Primeiro-ministro da Itália renuncia devido abono de partidos da coalizão

 

O primeiro-ministro da Itália, Mario Draghi, renunciou na última quinta-feira (21), após o abandono dos partidos da coalizão de unidade nacional. Afetada pela ameaça de recessão que ronda a Europa, a Itália se vê diante de uma crise política que deve culminar em eleições antecipadas na primeira quinzena de outubro.

Segundo Carolina Pavese, professora de Relações Internacionais da ESPM e especialista em Europa, a duração média dos governos italianos tem sido de 13 meses.

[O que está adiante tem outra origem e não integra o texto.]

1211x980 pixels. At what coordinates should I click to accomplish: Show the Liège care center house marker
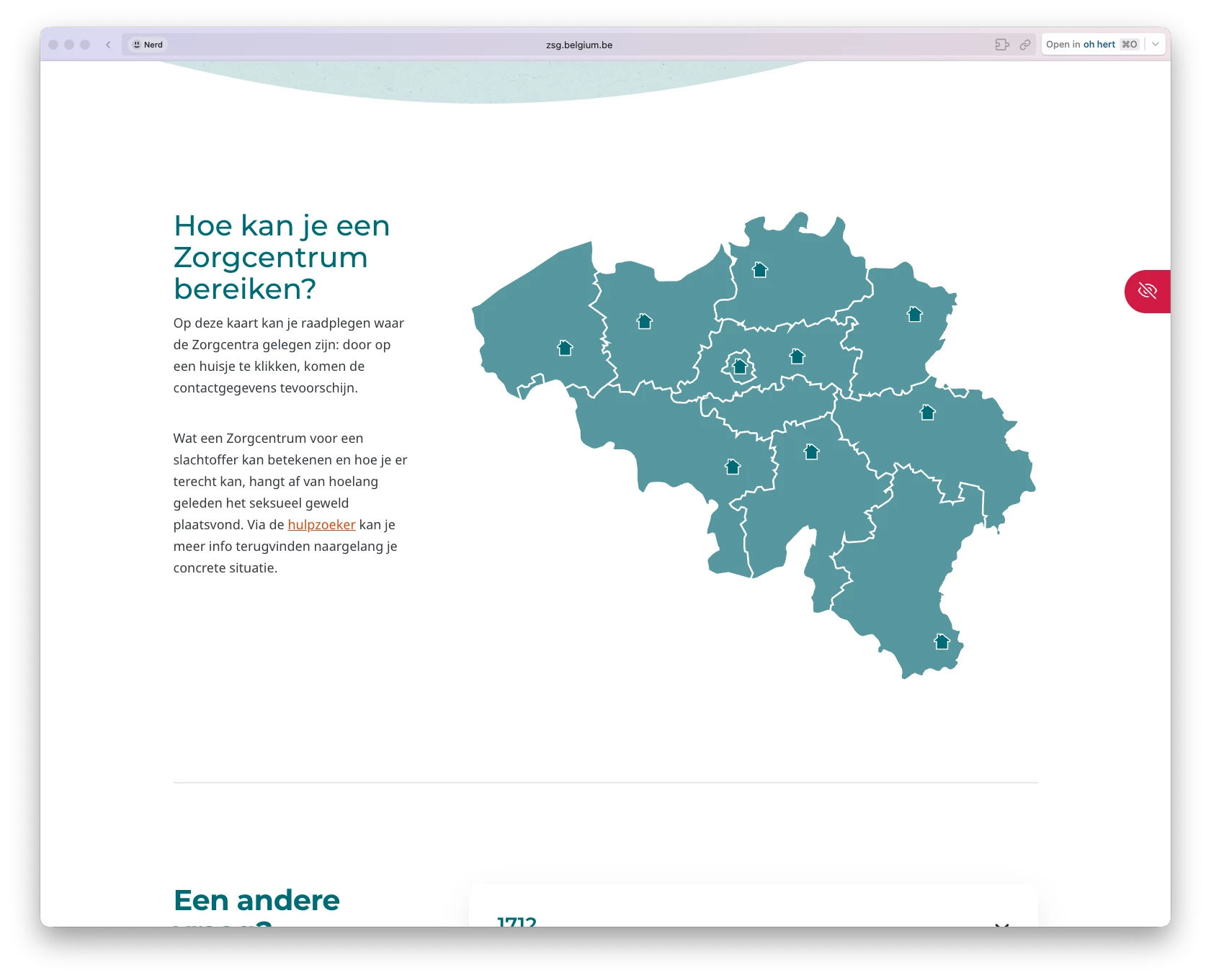tap(928, 413)
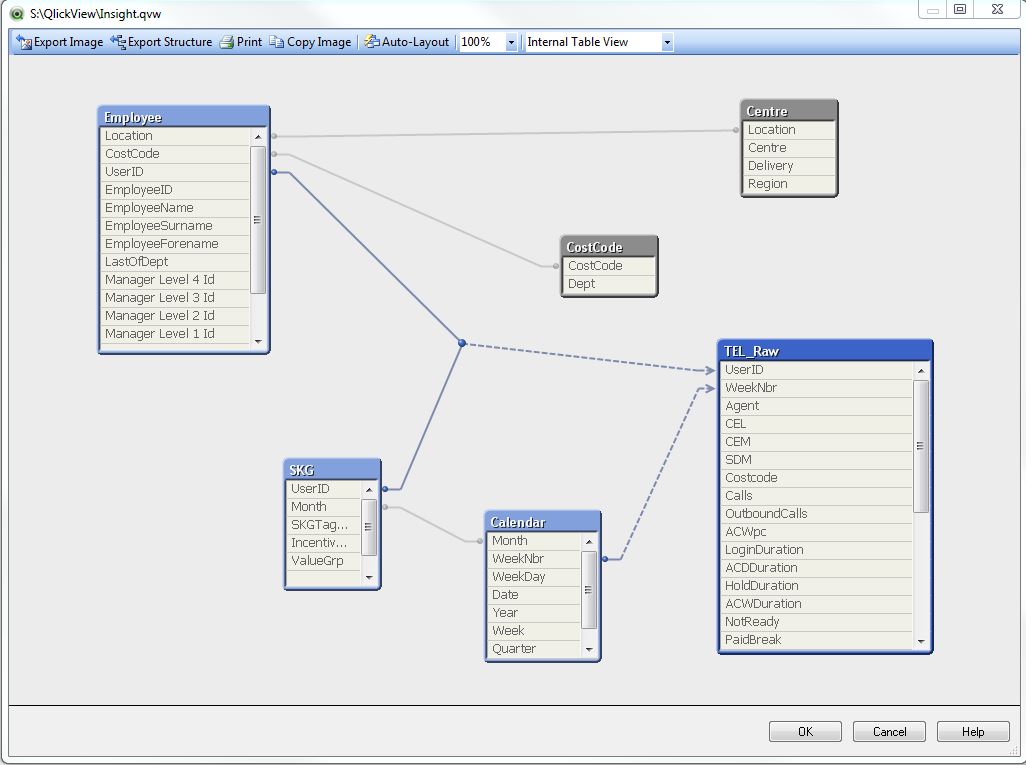Click the Copy Image toolbar icon
The height and width of the screenshot is (765, 1026).
(277, 42)
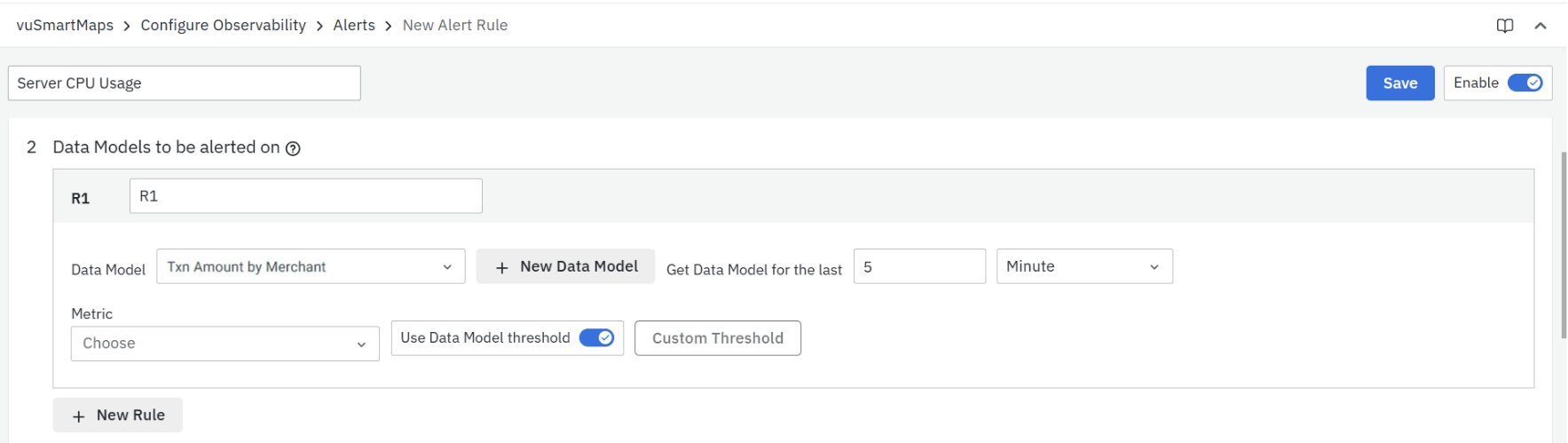Open the Metric Choose dropdown
Viewport: 1568px width, 443px height.
[x=225, y=344]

“O governo do ministro Mario Draghi que teve início no começo deste ano, já em um contexto conturbado, durou menos do que a média de outros. E isso já está virando rotina na política italiana, uma vez que temos visto o quão comum se tornou a troca de governos que não completaram seus mandatos”.

De acordo com a especialista, essa coalizão que sustentava Draghi era heterodoxa e heterogênea, a qual envolvia partidos de extrema esquerda e partidos mais ao centro. Pavese ressalta que a mudança se deu pela falta de apoio do movimento populista de extrema esquerda, chamado “Cinco Estrelas”.

“A perda do apoio ocorreu porque Draghi queria aprovar o pacote de ajuda econômica para conter os efeitos do aumento da inflação e da crise energética, piorada pelo conflito no leste europeu. Entretanto, o valor proposto pelo pacote foi considerado ínfimo pelo Cinco Estrelas. Esse mesmo movimento condenou o incentivo do governo no que concerne ao uso de fontes de energias não renováveis”, afirma.

Pavese explica que a renúncia ao cargo foi vista com muita tristeza por parte da opinião pública e pelos empresários. Esse grupo fez um movimento atípico no final de semana passada, juntamente com outras associações e representações de classe e setores da economia, para que o ministro continuasse no cargo. As pesquisas indicam que caso seja convocada uma eleição para agora, o avanço da extrema direita mudaria o cenário de poder na Itália, atualmente na mão da esquerda.

O novo processo de escolha começa no dia 28 de julho e segue ao longo de agosto. Mas, a corrida já começou, com o Partido Conservador definindo dois candidatos para concorrer ao cargo.